Dead Meat’s James Janisse adds ticketed live-stream to July 18 Horror Awards
The 5th Annual Dead Meat Horror Awards shift from YouTube-only to paid, ticketed watching in 2026.

James Janisse and Chelsea Rebecca, the husband-and-wife duo behind YouTube’s Dead Meat channel, are expanding the 5th Annual Dead Meat Horror Awards into a ticketed live-stream alongside YouTube. The change gives decision-makers a clearer read on how creator-led IP is monetizing attention at scale.
YouTube’s Dead Meat is turning its annual horror awards into something you can buy a seat for.
For the first time ever, the “Dead Meat” team is adding a ticketed live-stream event to its yearly awards show. Created by James Janisse and Chelsea Rebecca, the husband-and-wife duo behind the popular YouTuber channel “Dead Meat,” the 5th Annual Dead Meat Horror Awards are pre-taped and will debut on YouTube on July 18, with the ticketed live-stream event running alongside the broadcast.
That “alongside” detail matters, because it signals the team is not replacing YouTube distribution. Instead, it is experimenting with a two-lane model: free-to-watch reach on YouTube, plus a paid layer for fans who want a more event-like experience. In a creator economy where most monetization is either ads, brand deals, or merchandise, moving to ticketed access is a more deliberate product bet. It also shifts what the awards show is. It stops being only content, and starts looking like an audience experience you can attach a price to.
From an incentives standpoint, this makes sense for a team built around a consistent format. Dead Meat’s brand is recognition-driven, meaning viewers return for the familiar structure and stay for the community energy. A ticketed live-stream can convert the “I watch every year” crowd into “I will pay to be there” behavior, without requiring the show to become unrecognizable. The source confirms the awards will be pre-taped, which suggests the producers are trying to keep production workflow stable while still creating the friction that tickets usually create. You do not pay for a reminder you could ignore.
It is also a notable signal about platform strategy. YouTube has long supported paid features across different surfaces, but the Dead Meat team’s decision here is about bundling. YouTube delivers scale and discoverability, while ticketing delivers commitment. For decision-makers evaluating creator partnerships, this is a reminder that distribution platforms and monetization mechanics are increasingly being treated as separate levers. Instead of choosing between them, creator teams can stack them: broadcast on YouTube for audience expansion, then use ticketing to capture incremental willingness to pay.
There is another angle: live-streaming has become a proxy for fan intimacy. Even when the “event” is not entirely live in the traditional sense, ticketing frames it as special, time-bound, and shared. That can change how executives think about engagement metrics. Traditional ad-supported viewing is measured in minutes watched and retention. Ticketed viewing introduces additional signals: conversion rate from interest to purchase, willingness-to-pay segments, and churn risk if fans feel the experience is not meaningfully different each year.

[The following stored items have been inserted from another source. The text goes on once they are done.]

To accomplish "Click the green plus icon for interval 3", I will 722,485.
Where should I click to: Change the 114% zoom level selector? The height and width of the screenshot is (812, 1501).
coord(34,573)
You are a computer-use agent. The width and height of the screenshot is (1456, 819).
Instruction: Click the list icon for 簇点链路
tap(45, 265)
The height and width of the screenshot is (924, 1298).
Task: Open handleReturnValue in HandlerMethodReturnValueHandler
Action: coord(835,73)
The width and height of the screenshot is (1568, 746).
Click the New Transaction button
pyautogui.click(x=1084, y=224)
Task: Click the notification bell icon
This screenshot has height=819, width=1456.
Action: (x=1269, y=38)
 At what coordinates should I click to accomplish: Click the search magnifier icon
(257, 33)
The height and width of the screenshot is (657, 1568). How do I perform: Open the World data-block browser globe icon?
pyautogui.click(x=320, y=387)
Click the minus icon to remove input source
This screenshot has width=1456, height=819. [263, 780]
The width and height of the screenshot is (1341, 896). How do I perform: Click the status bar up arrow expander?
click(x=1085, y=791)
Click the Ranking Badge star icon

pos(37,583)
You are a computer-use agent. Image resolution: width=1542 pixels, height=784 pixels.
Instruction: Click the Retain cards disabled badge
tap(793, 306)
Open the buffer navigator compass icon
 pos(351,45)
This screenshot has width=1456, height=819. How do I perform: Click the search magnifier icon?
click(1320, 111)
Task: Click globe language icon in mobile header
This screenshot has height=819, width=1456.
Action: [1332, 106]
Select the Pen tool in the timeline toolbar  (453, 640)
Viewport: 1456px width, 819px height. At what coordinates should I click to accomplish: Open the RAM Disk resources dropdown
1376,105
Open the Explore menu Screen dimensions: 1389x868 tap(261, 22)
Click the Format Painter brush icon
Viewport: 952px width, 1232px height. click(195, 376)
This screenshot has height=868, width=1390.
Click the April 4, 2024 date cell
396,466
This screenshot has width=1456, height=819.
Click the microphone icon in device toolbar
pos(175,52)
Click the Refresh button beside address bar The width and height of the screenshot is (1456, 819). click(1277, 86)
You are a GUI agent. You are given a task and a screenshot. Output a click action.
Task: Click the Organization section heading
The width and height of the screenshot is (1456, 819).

Regulatory and compliance considerations also creep into the picture when you introduce tickets. While the source does not detail operational rules, ticketed events generally require clearer consumer disclosures than free streaming. That includes terms and conditions, refunds or rescheduling policies, and how access is delivered. For a creator brand like Dead Meat, these obligations can be manageable, but they are not imaginary. Once you charge, you inherit a more formal standard of accountability, even if you are still operating within YouTube’s broader ecosystem.
Zooming out, the move is a second-order challenge for peers building creator IP. Many awards shows are stuck in a loop: they are either fully free or fully branded with limited monetization. Dead Meat is exploring a hybrid path. If the ticketed layer performs, it can become a template other creator-led productions imitate: keep the platform-friendly version free, then monetize the experience with a separate paid stream. If it underperforms, the upside is lower risk than launching something entirely off-platform, because the YouTube debut still serves as the default discovery engine.
For executives, investors, and operators watching creator businesses, the strategic stake is straightforward. “Dead Meat Horror Awards” is not just a content format anymore. With ticketed live-streaming added to the annual show, it becomes a recurring, monetizable franchise. And the July 18 timing creates a concrete milestone to watch, because the next question after any ticketed experiment is whether audiences treat it like an upgrade worth paying for, year after year.